Plasma from Volunteers Breathing Helium Reduces Hypoxia-Induced Cell Damage in Human Endothelial Cells-Mechanisms of Remote Protection Against Hypoxia by Helium

Kirsten F Smit  1 Gezina T M L Oei  1 Moritz Konkel  1 Quinten J J Augustijn  1 Markus W Hollmann  1 Benedikt Preckel  2 Hemal H Patel  3 Nina C Weber  1
Affiliations

Plasma from Volunteers Breathing Helium Reduces Hypoxia-Induced Cell Damage in Human Endothelial Cells-Mechanisms of Remote Protection Against Hypoxia by Helium

Kirsten F Smit et al. Cardiovasc Drugs Ther. 2019 Jun.

Abstract

Purpose: Remote ischemic preconditioning protects peripheral organs against prolonged ischemia/reperfusion injury via circulating protective factors. Preconditioning with helium protected healthy volunteers against postischemic endothelial dysfunction. We investigated whether plasma from helium-treated volunteers can protect human umbilical vein endothelial cells (HUVECs) against hypoxia in vitro through release of circulating of factors.

Methods: Healthy male volunteers inhaled heliox (79% helium, 21% oxygen) or air for 30 min. Plasma was collected at baseline, directly after inhalation, 6 h and 24 h after start of the experiment. HUVECs were incubated with either 5% or 10% of the plasma for 1 or 2 h and subjected to enzymatically induced hypoxia. Cell damage was measured by LDH content. Furthermore, caveolin 1 (Cav-1), hypoxia-inducible factor (HIF1α), extracellular signal-regulated kinase (ERK)1/2, signal transducer and activator of transcription (STAT3) and endothelial nitric oxide synthase (eNOS) were determined.
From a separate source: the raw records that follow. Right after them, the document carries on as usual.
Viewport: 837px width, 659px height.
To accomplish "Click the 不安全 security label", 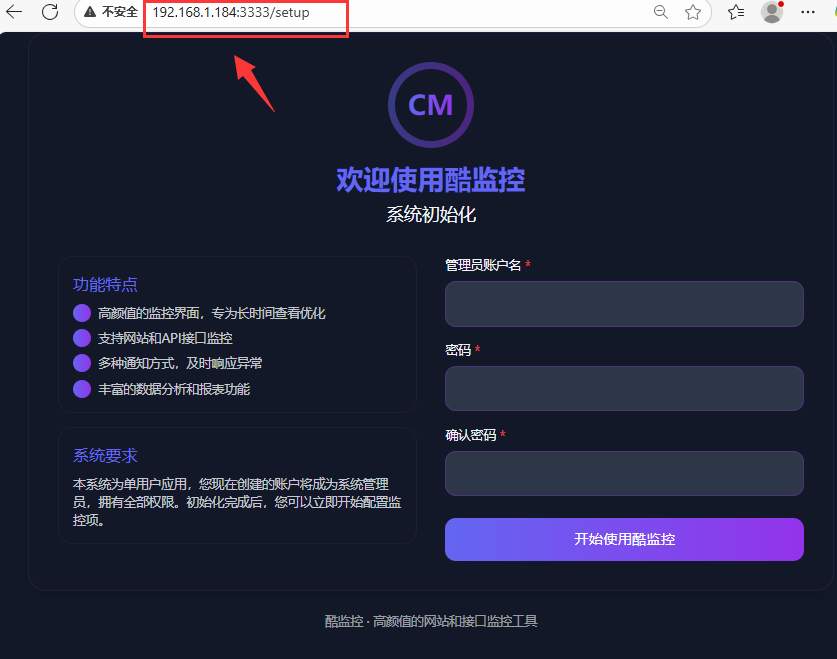I will [x=120, y=12].
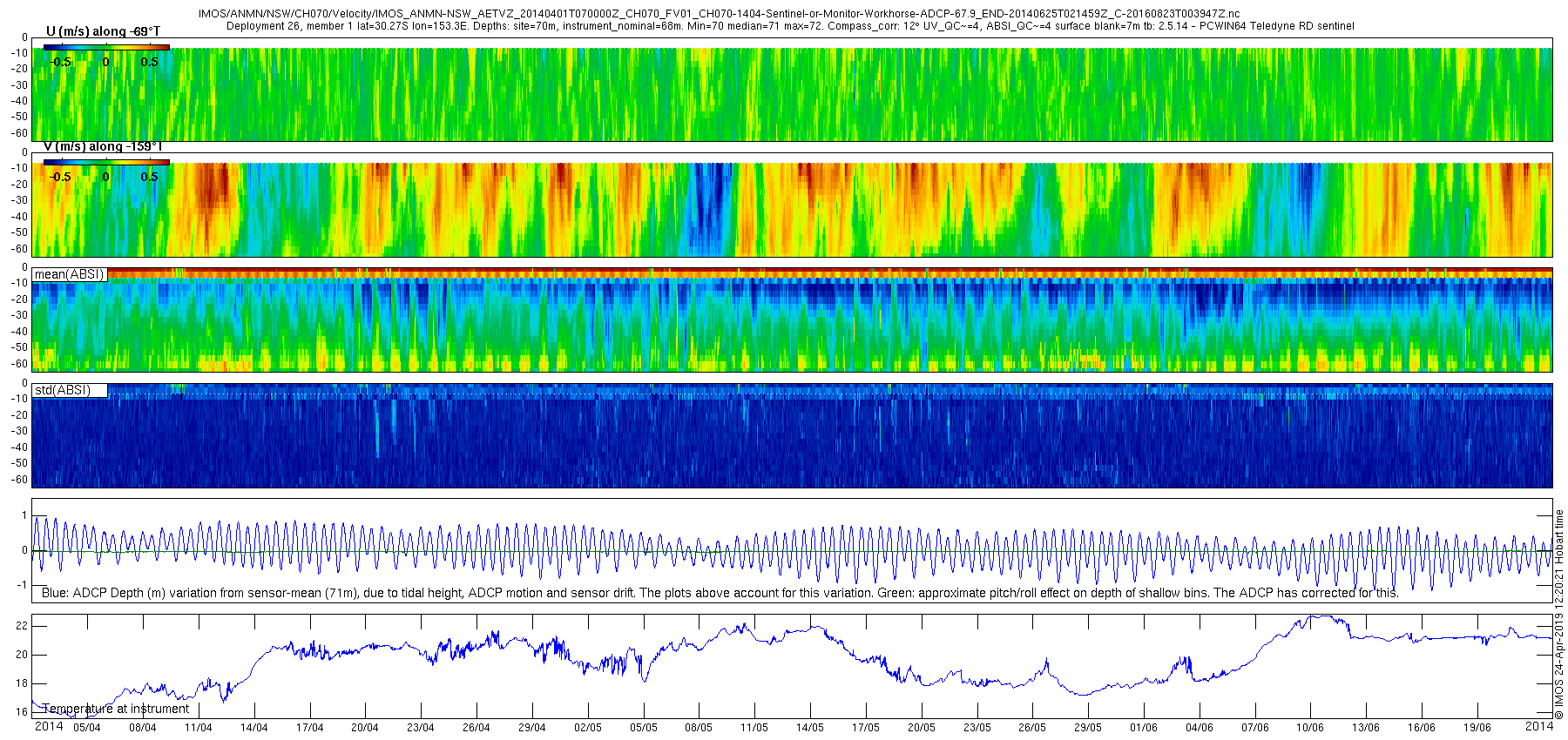Click the 29/05 date tick label
This screenshot has width=1568, height=740.
1088,728
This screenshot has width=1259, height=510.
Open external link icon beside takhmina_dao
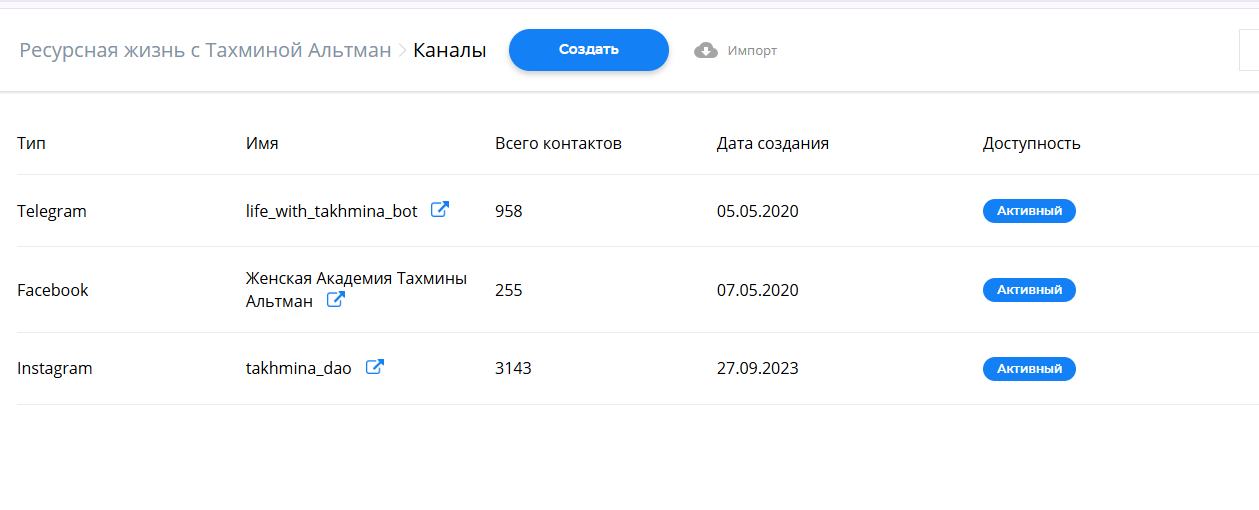pos(374,367)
Results: Prehypoxic exposure to 10% plasma obtained 6 h after helium inhalation decreased hypoxia-induced cell damage in HUVEC. Cav-1 knockdown in HUVEC abolished this effect.

Conclusions: Plasma of healthy volunteers breathing helium protects HUVEC against hypoxic cell damage, possibly involving circulating Cav-1.

Keywords: Caveolin-1; Endothelial conditioning; Helium; Ischemic preconditioning; Remote.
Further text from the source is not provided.